Of course, it’s easy to stand on this side of the decades and try to explain to an 18 year-old that this really isn’t the end of the world, but a way God builds us, brick by brick, into an edifice the splendor of which only He can see. Therein lies my philosophical musing from my daily Bible reflection as I read from 1 Corinthians 1 – 16 and 2 Corinthians 1 – 6. Given where I am professionally, in between jobs and uncertain about what lay ahead, I have to admit that I probably could use the reminder even more than our poor son.

The passage that tilted me is from 1 Corinthians 3:9-15, though there are several other parallel passages a deeper dive into which we could all benefit. However, let’s focus on …

Or, to put it another way, you are God’s house. Using the gift God gave me as a good architect, I designed blueprints; Apollos is putting up the walls. Let each carpenter who comes on the job take care to build on the foundation! Remember, there is only one foundation, the one already laid: Jesus Christ. Take particular care in picking out your building materials. Eventually there is going to be an inspection. If you use cheap or inferior materials, you’ll be found out. The inspection will be thorough and rigorous. You won’t get by with a thing. If your work passes inspection, fine; if it doesn’t, your part of the building will be torn out and started over. But you won’t be torn out; you’ll survive—but just barely.

In this passage Paul is addressing the divisions that were arising in the Corinthian church because folks in the church were picking their favorite. But as he dispels the tendency that we all have to do that, he points out an important and generalizable truth that Helen and I are trying to pass off to our kids.
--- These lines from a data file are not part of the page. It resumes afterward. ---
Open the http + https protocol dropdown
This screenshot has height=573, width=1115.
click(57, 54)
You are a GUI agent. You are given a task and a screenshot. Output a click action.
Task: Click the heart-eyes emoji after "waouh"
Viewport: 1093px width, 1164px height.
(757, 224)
God builds us, essentially brick by brick. He uses people (in the case of the Corinthians it was Apollos, Paul, etc.) and circumstances to create a foundation of our lives that is meant to equip us to handle the hardships and realities that are inevitable. The foundation … its composition and completeness … determines what difficulties the structure can withstand. The past two weeks of our son’s life, he would argue, have been the worst of his life (drama added). And while I cheekily minimize the severity of the situation because I’ve been there many, many, many times, for him the pain is real. Our daughter is likely not too terribly far behind. It’s high school and teenage, after all. Most of us have seen the play.

What we want them to understand – and what I want US to understand – is that every hard situation, whether as a teen or as an old guy like me, each and every tough situation, each and every person who impacts our life, is a brick that comes together to form the wall of our life. God uses these times and people to build us brick by brick.
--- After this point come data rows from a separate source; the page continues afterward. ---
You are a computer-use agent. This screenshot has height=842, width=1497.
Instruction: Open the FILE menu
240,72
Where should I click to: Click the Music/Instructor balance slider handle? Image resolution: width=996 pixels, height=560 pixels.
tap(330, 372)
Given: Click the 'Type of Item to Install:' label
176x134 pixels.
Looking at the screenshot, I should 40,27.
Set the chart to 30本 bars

Have you ever looked at a brick wall? Perhaps some of us have actually built one (in which case, you’ll likely call out the crudity of my analogy). There’s a rhyme and reason to the construction. Every brick has a purpose and a position that matters. You need each and every brick in order to have full structural integrity. Skimp on a brick, and the wall may crumble in with too much or the wrong kind of load placed on it. Full, strong bricks matter and to cut back on the solidity and quality of the brick, no matter how costly, can be perilous … save a little now but cost a LOT later.
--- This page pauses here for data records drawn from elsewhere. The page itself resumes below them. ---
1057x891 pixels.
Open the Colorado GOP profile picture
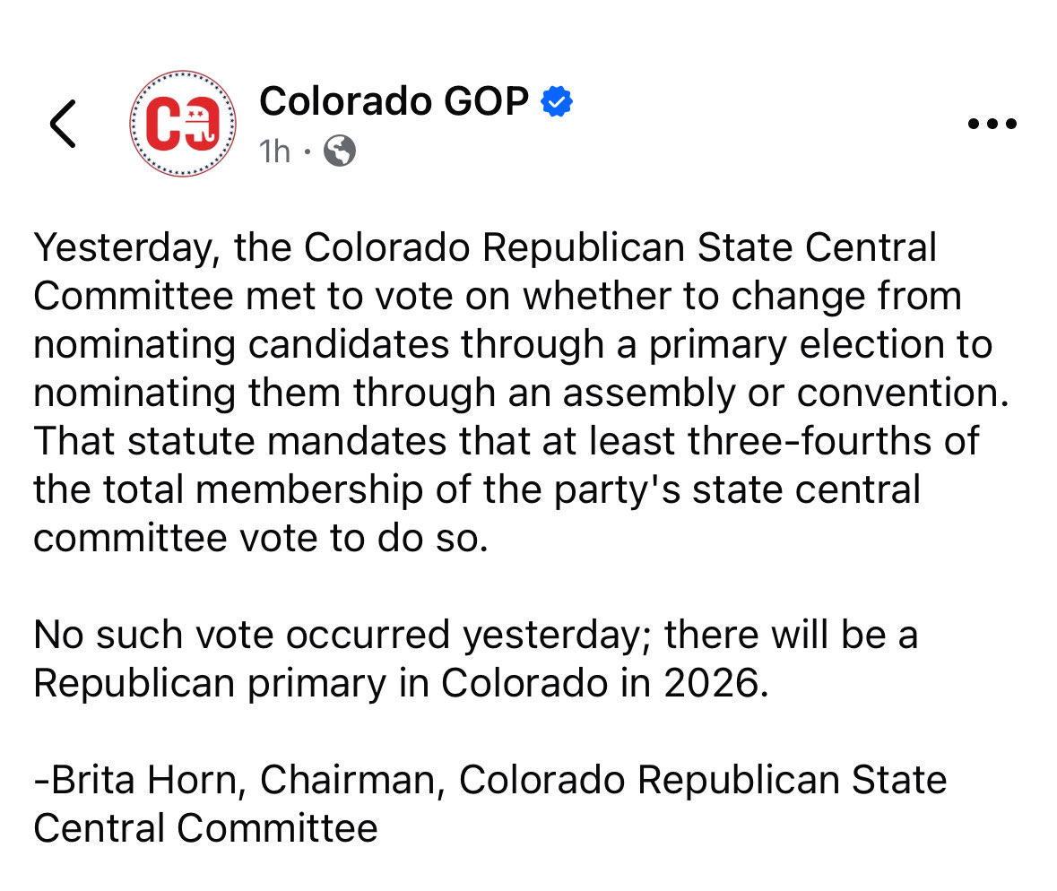click(x=183, y=124)
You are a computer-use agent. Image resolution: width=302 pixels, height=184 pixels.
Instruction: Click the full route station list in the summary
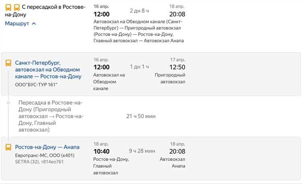[x=139, y=31]
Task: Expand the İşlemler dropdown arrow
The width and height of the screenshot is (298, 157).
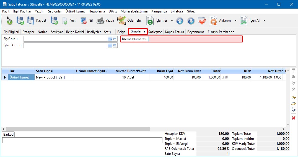Action: point(172,21)
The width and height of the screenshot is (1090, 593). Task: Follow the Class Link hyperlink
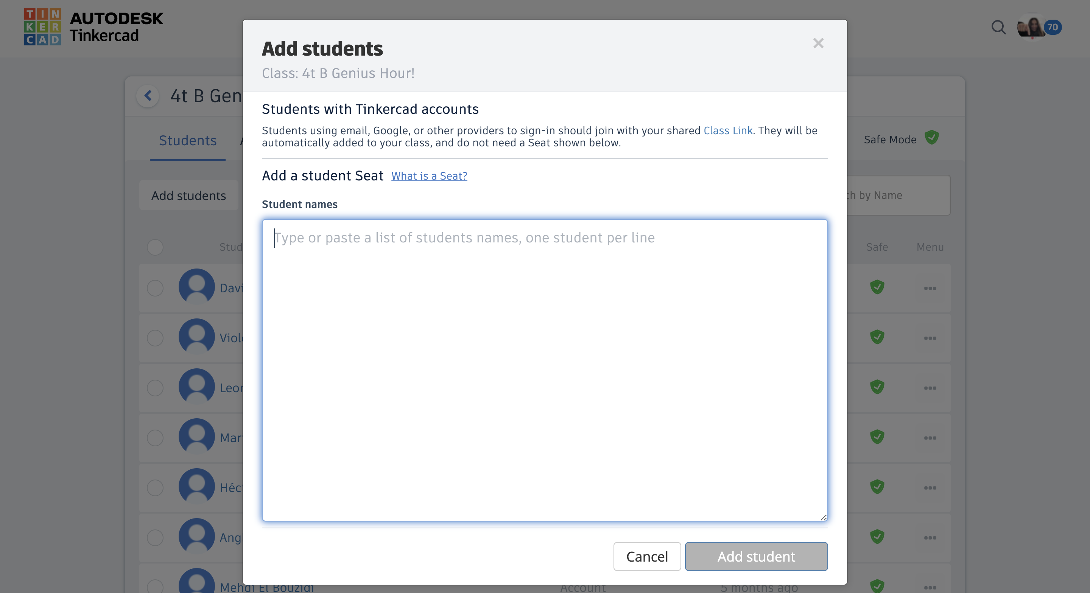728,131
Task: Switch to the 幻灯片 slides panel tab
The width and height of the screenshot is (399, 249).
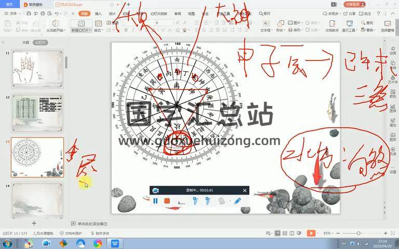Action: pyautogui.click(x=41, y=43)

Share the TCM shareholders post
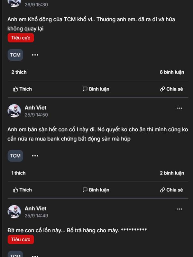171,89
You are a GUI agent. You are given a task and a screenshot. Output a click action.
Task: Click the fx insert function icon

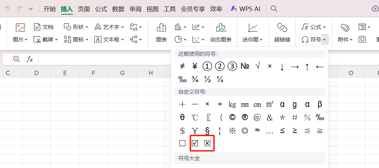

God … Creator and Builder of all things … does not skimp on building materials. He never looks to save a little now and always looks to build for the future. He doesn’t use faulty materials and definitely doesn’t skip a brick from time to time. Nope, He uses all the bricks necessary to build the strongest foundation, so long as we let Him build it. This has been the message to our son that we’ve been sharing, which for the time being has been going in one ear and out the other, that what he’s going through right now is just a really important brick in the wall of his life that God is building (man, that apple not falling far from the tree thing is for REAL … I can definitely see myself in him). Pain, heartache, disappointment, love-loss, tears … they’re all part of the materials God uses to build strong foundations, strong walls, and strong edifices that become our lives. Not only that, but our lives can then also be used to be a blessing and instruction to others. Now at nearly 50, I can look back on my heartaches and pains in my high school years and see exactly why I had to live through those self-imposed painful times … so I could help my son (and before long, my daughter). Helen would say precisely the same thing.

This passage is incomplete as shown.